FOIA documents also reveal that the State of Michigan initiated a review of the NHMRR earlier this year, which includes reassessing the non-radioactive aspects of the rule. It’s unclear, though, where the Ministry of Transport is in the process. 

The Windsor Detroit Truck Ferry is the only
transporter allowed to carry hazmat material
across the border. That could change.

Although the Truck Ferry is the only mode designated to transport hazmat trucks across the Detroit River, several media — including todaystrucking.com — have reported that the bridge (which has complete autonomy over its own operations) routinely allows such vehicles to cross anyway, via special permit that it writes for select fleets. Some of those passing trucks belong to carriers controlled by the bridge’s owner, Matty Moroun.

It appears, then, that the private company is seeking to more openly accommodate all types of hazmat transporters.

According to documents obtained by todaystrucking.com, Ambassador President Dan Stamper wrote to The MDOT last fall officially requesting a change to the NHMRR. He suggested that the state relax restrictions so that they’re more in line with allowances given to the Blue Water Bridge in Sarnia-Port Huron. 

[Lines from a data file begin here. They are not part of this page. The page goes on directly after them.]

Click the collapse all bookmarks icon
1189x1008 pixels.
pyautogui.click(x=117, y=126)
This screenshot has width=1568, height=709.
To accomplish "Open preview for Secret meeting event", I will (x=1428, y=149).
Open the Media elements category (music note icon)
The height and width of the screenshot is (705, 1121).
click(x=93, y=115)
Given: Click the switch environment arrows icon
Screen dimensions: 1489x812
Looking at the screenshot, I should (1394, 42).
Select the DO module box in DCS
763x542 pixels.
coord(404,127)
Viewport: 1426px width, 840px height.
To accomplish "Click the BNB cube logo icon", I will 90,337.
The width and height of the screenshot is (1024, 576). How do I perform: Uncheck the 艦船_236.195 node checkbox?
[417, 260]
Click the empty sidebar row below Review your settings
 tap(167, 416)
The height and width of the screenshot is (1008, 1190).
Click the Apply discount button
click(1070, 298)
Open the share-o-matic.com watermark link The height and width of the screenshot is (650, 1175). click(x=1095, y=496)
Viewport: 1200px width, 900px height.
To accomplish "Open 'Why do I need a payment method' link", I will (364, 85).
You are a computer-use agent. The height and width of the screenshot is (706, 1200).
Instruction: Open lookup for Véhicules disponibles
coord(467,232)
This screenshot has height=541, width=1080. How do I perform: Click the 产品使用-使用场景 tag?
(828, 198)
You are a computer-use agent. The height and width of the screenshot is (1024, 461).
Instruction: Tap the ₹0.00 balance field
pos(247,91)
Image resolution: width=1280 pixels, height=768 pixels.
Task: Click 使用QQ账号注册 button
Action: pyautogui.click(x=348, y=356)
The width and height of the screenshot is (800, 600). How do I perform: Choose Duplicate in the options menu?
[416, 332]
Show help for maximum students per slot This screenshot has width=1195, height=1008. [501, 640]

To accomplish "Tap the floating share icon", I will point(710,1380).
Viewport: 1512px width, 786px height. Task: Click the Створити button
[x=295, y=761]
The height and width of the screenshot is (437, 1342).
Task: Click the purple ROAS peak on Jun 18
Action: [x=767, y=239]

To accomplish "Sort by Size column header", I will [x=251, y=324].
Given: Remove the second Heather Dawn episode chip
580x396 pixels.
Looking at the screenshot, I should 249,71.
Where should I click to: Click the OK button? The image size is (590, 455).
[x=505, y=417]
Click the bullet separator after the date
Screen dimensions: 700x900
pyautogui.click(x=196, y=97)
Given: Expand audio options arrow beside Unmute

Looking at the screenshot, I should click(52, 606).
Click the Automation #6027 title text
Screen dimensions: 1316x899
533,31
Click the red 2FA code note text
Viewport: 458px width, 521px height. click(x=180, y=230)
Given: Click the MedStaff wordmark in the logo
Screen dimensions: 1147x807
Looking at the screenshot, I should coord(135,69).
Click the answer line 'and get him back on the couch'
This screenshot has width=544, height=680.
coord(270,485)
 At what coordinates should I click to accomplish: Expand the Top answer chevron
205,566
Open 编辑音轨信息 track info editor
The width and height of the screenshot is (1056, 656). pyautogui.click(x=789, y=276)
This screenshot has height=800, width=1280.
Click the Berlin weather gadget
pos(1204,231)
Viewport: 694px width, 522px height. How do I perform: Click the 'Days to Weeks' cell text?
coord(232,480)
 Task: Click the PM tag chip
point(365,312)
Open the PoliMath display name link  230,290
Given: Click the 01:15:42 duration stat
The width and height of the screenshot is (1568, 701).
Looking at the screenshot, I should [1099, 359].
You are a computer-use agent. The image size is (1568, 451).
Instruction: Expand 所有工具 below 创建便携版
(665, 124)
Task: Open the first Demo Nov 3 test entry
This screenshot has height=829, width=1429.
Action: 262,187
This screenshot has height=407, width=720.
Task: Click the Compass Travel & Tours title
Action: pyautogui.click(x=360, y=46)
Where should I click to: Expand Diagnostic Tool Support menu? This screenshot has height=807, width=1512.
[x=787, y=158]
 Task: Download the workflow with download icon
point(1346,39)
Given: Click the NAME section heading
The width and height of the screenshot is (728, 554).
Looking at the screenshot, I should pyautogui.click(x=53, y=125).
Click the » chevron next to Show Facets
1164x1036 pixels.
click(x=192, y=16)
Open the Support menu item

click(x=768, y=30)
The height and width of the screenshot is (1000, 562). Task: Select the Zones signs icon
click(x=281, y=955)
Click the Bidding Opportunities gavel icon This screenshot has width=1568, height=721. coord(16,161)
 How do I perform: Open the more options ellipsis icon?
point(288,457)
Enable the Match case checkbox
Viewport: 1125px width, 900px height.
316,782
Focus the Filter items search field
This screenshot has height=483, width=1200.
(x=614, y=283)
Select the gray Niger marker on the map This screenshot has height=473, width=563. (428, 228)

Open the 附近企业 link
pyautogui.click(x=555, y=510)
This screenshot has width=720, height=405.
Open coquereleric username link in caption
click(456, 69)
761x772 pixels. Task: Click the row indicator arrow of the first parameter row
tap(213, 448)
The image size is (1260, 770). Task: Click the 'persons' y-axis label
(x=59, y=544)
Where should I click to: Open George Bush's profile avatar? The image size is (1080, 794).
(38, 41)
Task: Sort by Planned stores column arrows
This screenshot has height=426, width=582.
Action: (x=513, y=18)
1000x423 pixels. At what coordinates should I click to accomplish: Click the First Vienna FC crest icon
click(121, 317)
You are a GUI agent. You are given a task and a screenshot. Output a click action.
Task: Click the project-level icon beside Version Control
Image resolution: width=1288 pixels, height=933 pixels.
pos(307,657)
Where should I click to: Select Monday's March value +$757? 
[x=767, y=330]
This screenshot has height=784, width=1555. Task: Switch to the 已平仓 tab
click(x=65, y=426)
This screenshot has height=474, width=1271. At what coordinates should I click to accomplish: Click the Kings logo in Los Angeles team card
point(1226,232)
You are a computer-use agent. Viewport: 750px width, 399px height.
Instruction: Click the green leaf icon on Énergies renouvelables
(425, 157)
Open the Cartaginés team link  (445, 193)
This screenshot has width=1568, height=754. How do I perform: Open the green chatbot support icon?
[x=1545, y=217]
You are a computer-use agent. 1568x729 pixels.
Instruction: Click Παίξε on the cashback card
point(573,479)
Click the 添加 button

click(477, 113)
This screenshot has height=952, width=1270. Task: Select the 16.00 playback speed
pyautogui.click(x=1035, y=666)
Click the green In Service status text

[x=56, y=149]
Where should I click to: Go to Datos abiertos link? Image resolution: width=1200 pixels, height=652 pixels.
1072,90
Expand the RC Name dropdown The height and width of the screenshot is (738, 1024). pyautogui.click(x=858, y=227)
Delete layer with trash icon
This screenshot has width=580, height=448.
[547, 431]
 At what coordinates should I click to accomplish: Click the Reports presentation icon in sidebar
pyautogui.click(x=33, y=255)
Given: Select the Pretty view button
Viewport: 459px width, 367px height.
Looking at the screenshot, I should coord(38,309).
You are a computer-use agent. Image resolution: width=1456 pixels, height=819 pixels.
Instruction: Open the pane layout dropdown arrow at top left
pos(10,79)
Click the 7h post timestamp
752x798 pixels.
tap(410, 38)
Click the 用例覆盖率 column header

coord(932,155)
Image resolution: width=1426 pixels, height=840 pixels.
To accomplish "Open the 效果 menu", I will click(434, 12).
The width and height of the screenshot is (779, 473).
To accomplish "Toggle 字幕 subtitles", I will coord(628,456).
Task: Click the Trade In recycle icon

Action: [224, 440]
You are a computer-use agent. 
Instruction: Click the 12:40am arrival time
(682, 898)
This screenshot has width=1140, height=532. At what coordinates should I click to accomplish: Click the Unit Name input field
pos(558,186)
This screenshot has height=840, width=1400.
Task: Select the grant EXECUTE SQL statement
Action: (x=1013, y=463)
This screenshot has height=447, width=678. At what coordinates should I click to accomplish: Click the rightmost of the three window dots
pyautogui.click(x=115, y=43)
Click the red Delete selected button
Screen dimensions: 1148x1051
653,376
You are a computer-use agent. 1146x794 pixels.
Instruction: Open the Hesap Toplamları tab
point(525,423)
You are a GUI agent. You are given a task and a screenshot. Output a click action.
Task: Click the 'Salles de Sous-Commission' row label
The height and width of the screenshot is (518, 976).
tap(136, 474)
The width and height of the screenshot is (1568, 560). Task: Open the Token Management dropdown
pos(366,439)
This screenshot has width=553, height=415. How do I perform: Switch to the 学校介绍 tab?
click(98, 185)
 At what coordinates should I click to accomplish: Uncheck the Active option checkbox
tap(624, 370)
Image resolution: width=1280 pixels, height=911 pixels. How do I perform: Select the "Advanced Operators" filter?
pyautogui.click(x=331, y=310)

In addition to the security issues "these dangerous trucks would pose" to what is currently the only major span at North America’s busiest trade gateway, Ward also points out the "obvious detrimental impact" on his business.

Furthermore, the loss of the truck ferry "would eliminate the primary crossing for very large shipments of oversize, overweight trucks, which are essential in support of manufacturing and energy projects," says Ward. "Repeatedly the ferry has played an important role in keeping manufacturing facilities open when there has been severe delays at the bridge."

Signs in Windsor direct hazmat truckers to the ferry.
Curiously there are few, if any, such signs in Detroit.

Not only would such a move "strengthen the bridge’s monopoly on cargo traffic," says Ward, but it would also eliminate any crossing redundancy, which is essential in the event of a major hazmat-related accident or terrorist attack on the privately owned bridge.

"I do not think people really appreciate the danger of allowing Moroun as the owner of a private bridge to be in total control of the border."

Not too long ago, Ward wrote to authorities asking them to do a better job enforcing the hazmat restrictions outlined in the NHMRR.

Officials on both sides of the border promised to investigate, but according to Ward, not much has changed.